The water's at its best for photographing when there's lots of it. This time of year is better for rebuilding the dams. That doesn't mean snapping stops.
No. 2 dam had to be moved - it was undermining the tree roots to too great a degree. I wanted to try something which would give more horizontal momentum to the water, building a narrow, but relatively deep, channel in before the fall. That way, it might be possible to push the water over several edges, moving forward. I didn't think I'd be able to see if it worked properly until we got good rain (which still hasn't happened.) Conveniently, the water company chose that afternoon to let some water out of the reservoir at the head of the valley. The horizontal momentum thing seems to work.
Elsewhere, I've been filming clouds on a Flip HD and speeding the videos up, to try and show the dimensionality of clouds. Here, the time-lapse is going in the other direction, taking a frame from a Nikon D3 every 30 seconds.
The look of the water, once it starts moving, is achieved by using my favoured shutter speed for this kind of water. Even though the exposures are 30 seconds apart, the flow still shows. I'm not keen on that milky look, favoured by camera clubs the world over. It's quite pretty, but it doesn't look like water.

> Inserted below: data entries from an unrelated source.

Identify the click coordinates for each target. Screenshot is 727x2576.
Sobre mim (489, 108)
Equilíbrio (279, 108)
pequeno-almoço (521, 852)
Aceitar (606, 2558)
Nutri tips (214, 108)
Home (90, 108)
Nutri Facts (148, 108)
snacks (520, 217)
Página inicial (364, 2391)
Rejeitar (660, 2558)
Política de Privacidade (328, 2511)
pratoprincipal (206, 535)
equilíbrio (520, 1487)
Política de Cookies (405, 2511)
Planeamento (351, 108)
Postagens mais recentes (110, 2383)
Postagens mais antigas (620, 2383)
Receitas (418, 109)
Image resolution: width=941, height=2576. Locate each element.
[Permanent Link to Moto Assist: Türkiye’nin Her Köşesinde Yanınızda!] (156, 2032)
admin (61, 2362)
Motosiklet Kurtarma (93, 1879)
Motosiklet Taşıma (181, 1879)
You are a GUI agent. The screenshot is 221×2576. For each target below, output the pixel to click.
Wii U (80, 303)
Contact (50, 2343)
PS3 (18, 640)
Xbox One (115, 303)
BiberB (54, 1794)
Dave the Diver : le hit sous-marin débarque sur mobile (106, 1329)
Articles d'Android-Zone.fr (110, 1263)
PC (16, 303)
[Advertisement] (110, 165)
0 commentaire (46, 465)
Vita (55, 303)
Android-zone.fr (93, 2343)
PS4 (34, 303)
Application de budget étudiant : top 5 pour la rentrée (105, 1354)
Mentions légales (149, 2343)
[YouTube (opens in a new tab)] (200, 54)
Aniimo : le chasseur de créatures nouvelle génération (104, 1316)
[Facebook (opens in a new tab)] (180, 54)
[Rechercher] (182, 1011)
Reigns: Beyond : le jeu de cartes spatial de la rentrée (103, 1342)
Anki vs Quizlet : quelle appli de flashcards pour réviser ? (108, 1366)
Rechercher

The changing direction and quality of the light gives away the fact that the video spans two sessions, before and after the England-Germany World Cup game (remember? 1 - 4). It was a comforting place to be in after that uncomfortable encounter. I've left all the frames in, something I want to look at further, using time-lapse. I suspect that there's another form of verity video in there somewhere. I've left the white balance and aperture on auto, but, again, I'm going to play with that a little more.